There was a time when social networks were almost entirely involuntary. You had to make that phone call. You had to go to your friend’s house and somehow get that baseball card back. You had to tell your little brother he wasn’t cool enough to join. You had to tell your co-worker why his failure to clean up his own coffee spills impacted your work performance.
If there was conflict, you had to deal with it. You had to pretty consistently attempt these gross, uncomfortable things called human interaction. You had to take something difficult and make it something tolerable. Sometimes it was simple; sometimes it was something much more complicated.
But now? Nearly all of our social networks are voluntary. If you don’t want to go to that party – you don’t have to. If you don’t want to respond to that text – you don’t have to. If you have issues with your coworkers, you can just do what we all do and talk about them behind their back – you don’t even have to confront them!
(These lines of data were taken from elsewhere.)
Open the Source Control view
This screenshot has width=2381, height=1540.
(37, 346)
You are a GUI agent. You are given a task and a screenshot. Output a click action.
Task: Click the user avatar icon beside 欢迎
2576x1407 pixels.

When any social network – whether it be home, work, school, family, your recreation sports team – doesn’t work for you, you almost always have the option to either opt out or talk around it.
So what is the result of all this change? I feel like we’re all becoming our own Godzillas. This wireless world we live in is not unlike that nuclear matter the Lizard King came into contact with, causing us to grow in size each time we refuse to address the conflict in our lives. It gets to a point where we are so big and unwieldy, so cumbersome in our movement, that we can’t help but squash a few things when we make a move.
Sometimes it’s our dignity. Sometimes it’s our friendships. Sometimes it’s the bridge we needed to cross some day in the future.
I say all this as someone who admits to being a part of the problem. We are becoming a nation of complainers. It doesn’t take long to scroll through your Facebook and see everyone jumping on a new issue. It doesn’t take long for people to say really ugly things on comment boards that they would never have the balls to say in person. We choose to air our grievances around the problem, allowing the stress and frustration to slowly build us up into something we don’t even recognize. We can’t remember the things we love to do anymore. We kinda forget what a joyful moment feels like.
So let’s unplug once in a while. Let’s make eye contact longer than a couple fleeting seconds. Let’s find a way to have those icky, uncomfortable situations sooner, offering them out into the open and watching them transform into something far less threatening. Let’s make our world something we aren’t constantly trying to get away from.
Let’s find a new spirit animal. Something that builds us up rather than tears us down. Something that allows us to remember what joy feels like, in its most pure and unbridled of forms.
Let’s be the answer to the question we ask every day. Let’s be a new King of the Monsters, one who has slain the destructive forces before it, ready to take on the inevitable.
Let’s create social networks we want to be a part of. Let’s reward others not for being an asshole, but for that extra effort to be a good person.
The world is here, guys. Let’s make it something we want to be a part of.